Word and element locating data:
::::::::::

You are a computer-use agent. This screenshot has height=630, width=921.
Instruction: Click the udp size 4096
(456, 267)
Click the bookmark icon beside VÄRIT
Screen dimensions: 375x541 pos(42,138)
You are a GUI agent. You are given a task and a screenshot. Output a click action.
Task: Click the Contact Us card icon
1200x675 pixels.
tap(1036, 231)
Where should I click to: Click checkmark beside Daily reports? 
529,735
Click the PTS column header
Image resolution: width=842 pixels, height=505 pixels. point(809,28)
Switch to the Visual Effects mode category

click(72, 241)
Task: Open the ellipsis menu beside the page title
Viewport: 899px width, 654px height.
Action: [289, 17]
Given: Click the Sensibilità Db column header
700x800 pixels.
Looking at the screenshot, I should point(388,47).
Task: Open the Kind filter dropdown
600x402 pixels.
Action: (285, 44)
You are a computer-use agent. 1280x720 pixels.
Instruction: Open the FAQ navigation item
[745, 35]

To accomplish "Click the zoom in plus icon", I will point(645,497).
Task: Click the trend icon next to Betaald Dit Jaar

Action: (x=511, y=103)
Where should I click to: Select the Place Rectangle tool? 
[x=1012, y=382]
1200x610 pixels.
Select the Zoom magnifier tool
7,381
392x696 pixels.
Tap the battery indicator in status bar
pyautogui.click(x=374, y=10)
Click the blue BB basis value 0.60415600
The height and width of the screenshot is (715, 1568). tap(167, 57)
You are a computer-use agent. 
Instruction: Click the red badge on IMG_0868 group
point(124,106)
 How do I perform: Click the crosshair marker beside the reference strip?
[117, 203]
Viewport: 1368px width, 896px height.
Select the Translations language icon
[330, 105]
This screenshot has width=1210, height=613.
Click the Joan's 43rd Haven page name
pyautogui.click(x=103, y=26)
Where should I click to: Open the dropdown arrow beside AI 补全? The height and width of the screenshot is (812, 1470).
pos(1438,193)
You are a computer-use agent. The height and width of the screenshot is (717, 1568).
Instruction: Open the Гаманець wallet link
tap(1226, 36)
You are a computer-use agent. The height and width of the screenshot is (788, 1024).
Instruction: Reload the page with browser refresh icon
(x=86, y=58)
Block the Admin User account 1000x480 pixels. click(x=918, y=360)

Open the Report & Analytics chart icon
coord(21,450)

::::::::::

**OBJECTIVE:** Arrange everything in the data from the line containing "is (717, 1568)." down to the end as a two-column CSV with columns named input and output. Give one row for each input and its answer, with each value in a quoted field and line breaks replaced by spaces.

**FINISHED EXERCISE:**
input,output
"You are a computer-use agent. The height and width of the screenshot is (717, 1568). Instruction: Open the Гаманець wallet link","tap(1226, 36)"
"You are a computer-use agent. The height and width of the screenshot is (788, 1024). Instruction: Reload the page with browser refresh icon","(x=86, y=58)"
"Block the Admin User account 1000x480 pixels.","click(x=918, y=360)"
"Open the Report & Analytics chart icon","coord(21,450)"